Return all of the records below word for word, with nothing changed.

-------- EXTRACTED RECORDS --------

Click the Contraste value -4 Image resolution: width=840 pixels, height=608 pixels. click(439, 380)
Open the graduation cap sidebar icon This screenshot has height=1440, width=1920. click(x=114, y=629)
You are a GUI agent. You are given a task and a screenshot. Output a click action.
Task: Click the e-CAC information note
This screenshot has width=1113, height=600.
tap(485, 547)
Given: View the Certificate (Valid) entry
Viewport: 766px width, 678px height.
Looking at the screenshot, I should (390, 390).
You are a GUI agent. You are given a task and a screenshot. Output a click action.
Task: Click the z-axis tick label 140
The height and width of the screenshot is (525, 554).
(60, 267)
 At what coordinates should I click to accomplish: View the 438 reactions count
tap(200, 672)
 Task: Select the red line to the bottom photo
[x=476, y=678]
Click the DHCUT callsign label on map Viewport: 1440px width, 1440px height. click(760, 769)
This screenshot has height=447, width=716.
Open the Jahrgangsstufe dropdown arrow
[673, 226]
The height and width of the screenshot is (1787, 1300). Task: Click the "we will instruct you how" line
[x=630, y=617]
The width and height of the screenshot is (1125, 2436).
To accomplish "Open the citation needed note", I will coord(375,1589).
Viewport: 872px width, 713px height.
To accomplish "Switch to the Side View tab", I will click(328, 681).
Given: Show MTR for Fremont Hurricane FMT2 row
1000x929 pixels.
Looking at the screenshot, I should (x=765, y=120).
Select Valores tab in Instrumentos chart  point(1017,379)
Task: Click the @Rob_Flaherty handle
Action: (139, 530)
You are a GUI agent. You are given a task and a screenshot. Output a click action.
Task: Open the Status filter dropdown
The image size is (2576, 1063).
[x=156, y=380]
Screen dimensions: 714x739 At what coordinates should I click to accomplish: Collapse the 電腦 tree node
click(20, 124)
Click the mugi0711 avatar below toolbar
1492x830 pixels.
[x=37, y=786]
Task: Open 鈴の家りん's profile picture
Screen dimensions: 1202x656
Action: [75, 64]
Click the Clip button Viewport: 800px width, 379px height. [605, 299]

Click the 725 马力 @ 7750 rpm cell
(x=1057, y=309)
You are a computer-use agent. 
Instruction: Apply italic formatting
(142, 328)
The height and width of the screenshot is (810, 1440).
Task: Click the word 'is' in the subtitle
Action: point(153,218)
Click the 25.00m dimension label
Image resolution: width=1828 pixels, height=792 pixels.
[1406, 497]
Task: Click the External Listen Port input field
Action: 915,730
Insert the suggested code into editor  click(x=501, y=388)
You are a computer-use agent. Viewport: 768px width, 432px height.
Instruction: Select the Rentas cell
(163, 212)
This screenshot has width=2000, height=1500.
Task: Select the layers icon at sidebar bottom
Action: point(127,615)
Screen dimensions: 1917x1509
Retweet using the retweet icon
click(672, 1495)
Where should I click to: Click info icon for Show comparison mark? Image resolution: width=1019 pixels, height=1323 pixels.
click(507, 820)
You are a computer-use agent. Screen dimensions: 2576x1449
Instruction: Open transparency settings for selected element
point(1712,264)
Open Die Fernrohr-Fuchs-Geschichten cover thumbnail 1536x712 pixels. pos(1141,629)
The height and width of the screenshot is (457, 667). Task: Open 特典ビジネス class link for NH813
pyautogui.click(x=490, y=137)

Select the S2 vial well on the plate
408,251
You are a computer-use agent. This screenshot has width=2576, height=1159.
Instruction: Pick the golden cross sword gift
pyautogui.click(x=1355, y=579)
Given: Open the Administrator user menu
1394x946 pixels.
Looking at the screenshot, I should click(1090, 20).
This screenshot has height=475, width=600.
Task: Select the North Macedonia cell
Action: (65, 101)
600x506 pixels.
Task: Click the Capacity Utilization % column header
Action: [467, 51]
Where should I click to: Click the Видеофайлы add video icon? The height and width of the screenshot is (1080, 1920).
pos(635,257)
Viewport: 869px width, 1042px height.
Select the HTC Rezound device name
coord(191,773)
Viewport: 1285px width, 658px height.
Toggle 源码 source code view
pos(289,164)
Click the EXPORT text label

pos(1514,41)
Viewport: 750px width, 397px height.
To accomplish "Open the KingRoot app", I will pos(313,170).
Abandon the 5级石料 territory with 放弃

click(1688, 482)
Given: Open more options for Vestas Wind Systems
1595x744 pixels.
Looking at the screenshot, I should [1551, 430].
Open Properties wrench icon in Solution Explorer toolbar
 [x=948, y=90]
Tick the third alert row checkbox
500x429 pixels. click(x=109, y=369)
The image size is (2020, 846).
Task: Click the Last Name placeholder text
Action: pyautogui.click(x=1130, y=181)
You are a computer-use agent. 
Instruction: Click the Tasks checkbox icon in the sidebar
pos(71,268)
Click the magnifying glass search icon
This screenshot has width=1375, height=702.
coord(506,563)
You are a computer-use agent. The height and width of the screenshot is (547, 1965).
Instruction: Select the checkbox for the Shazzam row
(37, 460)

--------

ANSWER TO THE PROBLEM:
Click the Contraste value -4 Image resolution: width=840 pixels, height=608 pixels. click(439, 380)
Open the graduation cap sidebar icon This screenshot has height=1440, width=1920. click(x=114, y=629)
You are a GUI agent. You are given a task and a screenshot. Output a click action.
Task: Click the e-CAC information note
This screenshot has width=1113, height=600.
tap(485, 547)
Given: View the Certificate (Valid) entry
Viewport: 766px width, 678px height.
Looking at the screenshot, I should (390, 390).
You are a GUI agent. You are given a task and a screenshot. Output a click action.
Task: Click the z-axis tick label 140
The height and width of the screenshot is (525, 554).
(60, 267)
 At what coordinates should I click to accomplish: View the 438 reactions count
tap(200, 672)
 Task: Select the red line to the bottom photo
[x=476, y=678]
Click the DHCUT callsign label on map Viewport: 1440px width, 1440px height. click(760, 769)
This screenshot has height=447, width=716.
Open the Jahrgangsstufe dropdown arrow
[673, 226]
The height and width of the screenshot is (1787, 1300). Task: Click the "we will instruct you how" line
[x=630, y=617]
The width and height of the screenshot is (1125, 2436).
To accomplish "Open the citation needed note", I will coord(375,1589).
Viewport: 872px width, 713px height.
To accomplish "Switch to the Side View tab", I will click(328, 681).
Given: Show MTR for Fremont Hurricane FMT2 row
1000x929 pixels.
Looking at the screenshot, I should (x=765, y=120).
Select Valores tab in Instrumentos chart  point(1017,379)
Task: Click the @Rob_Flaherty handle
Action: (139, 530)
You are a GUI agent. You are given a task and a screenshot. Output a click action.
Task: Open the Status filter dropdown
The image size is (2576, 1063).
[x=156, y=380]
Screen dimensions: 714x739 At what coordinates should I click to accomplish: Collapse the 電腦 tree node
click(20, 124)
Click the mugi0711 avatar below toolbar
1492x830 pixels.
[x=37, y=786]
Task: Open 鈴の家りん's profile picture
Screen dimensions: 1202x656
Action: [75, 64]
Click the Clip button Viewport: 800px width, 379px height. [605, 299]

Click the 725 马力 @ 7750 rpm cell
(x=1057, y=309)
You are a computer-use agent. 
Instruction: Apply italic formatting
(142, 328)
The height and width of the screenshot is (810, 1440).
Task: Click the word 'is' in the subtitle
Action: point(153,218)
Click the 25.00m dimension label
Image resolution: width=1828 pixels, height=792 pixels.
[1406, 497]
Task: Click the External Listen Port input field
Action: 915,730
Insert the suggested code into editor  click(x=501, y=388)
You are a computer-use agent. Viewport: 768px width, 432px height.
Instruction: Select the Rentas cell
(163, 212)
This screenshot has width=2000, height=1500.
Task: Select the layers icon at sidebar bottom
Action: point(127,615)
Screen dimensions: 1917x1509
Retweet using the retweet icon
click(672, 1495)
Where should I click to: Click info icon for Show comparison mark? Image resolution: width=1019 pixels, height=1323 pixels.
click(507, 820)
You are a computer-use agent. Screen dimensions: 2576x1449
Instruction: Open transparency settings for selected element
point(1712,264)
Open Die Fernrohr-Fuchs-Geschichten cover thumbnail 1536x712 pixels. pos(1141,629)
The height and width of the screenshot is (457, 667). Task: Open 特典ビジネス class link for NH813
pyautogui.click(x=490, y=137)

Select the S2 vial well on the plate
408,251
You are a computer-use agent. This screenshot has width=2576, height=1159.
Instruction: Pick the golden cross sword gift
pyautogui.click(x=1355, y=579)
Given: Open the Administrator user menu
1394x946 pixels.
Looking at the screenshot, I should click(1090, 20).
This screenshot has height=475, width=600.
Task: Select the North Macedonia cell
Action: (65, 101)
600x506 pixels.
Task: Click the Capacity Utilization % column header
Action: [467, 51]
Where should I click to: Click the Видеофайлы add video icon? The height and width of the screenshot is (1080, 1920).
pos(635,257)
Viewport: 869px width, 1042px height.
Select the HTC Rezound device name
coord(191,773)
Viewport: 1285px width, 658px height.
Toggle 源码 source code view
pos(289,164)
Click the EXPORT text label

pos(1514,41)
Viewport: 750px width, 397px height.
To accomplish "Open the KingRoot app", I will pos(313,170).
Abandon the 5级石料 territory with 放弃

click(1688, 482)
Given: Open more options for Vestas Wind Systems
1595x744 pixels.
Looking at the screenshot, I should [1551, 430].
Open Properties wrench icon in Solution Explorer toolbar
 [x=948, y=90]
Tick the third alert row checkbox
500x429 pixels. click(x=109, y=369)
The image size is (2020, 846).
Task: Click the Last Name placeholder text
Action: pyautogui.click(x=1130, y=181)
You are a computer-use agent. 
Instruction: Click the Tasks checkbox icon in the sidebar
pos(71,268)
Click the magnifying glass search icon
This screenshot has width=1375, height=702.
coord(506,563)
You are a computer-use agent. The height and width of the screenshot is (547, 1965).
Instruction: Select the checkbox for the Shazzam row
(37, 460)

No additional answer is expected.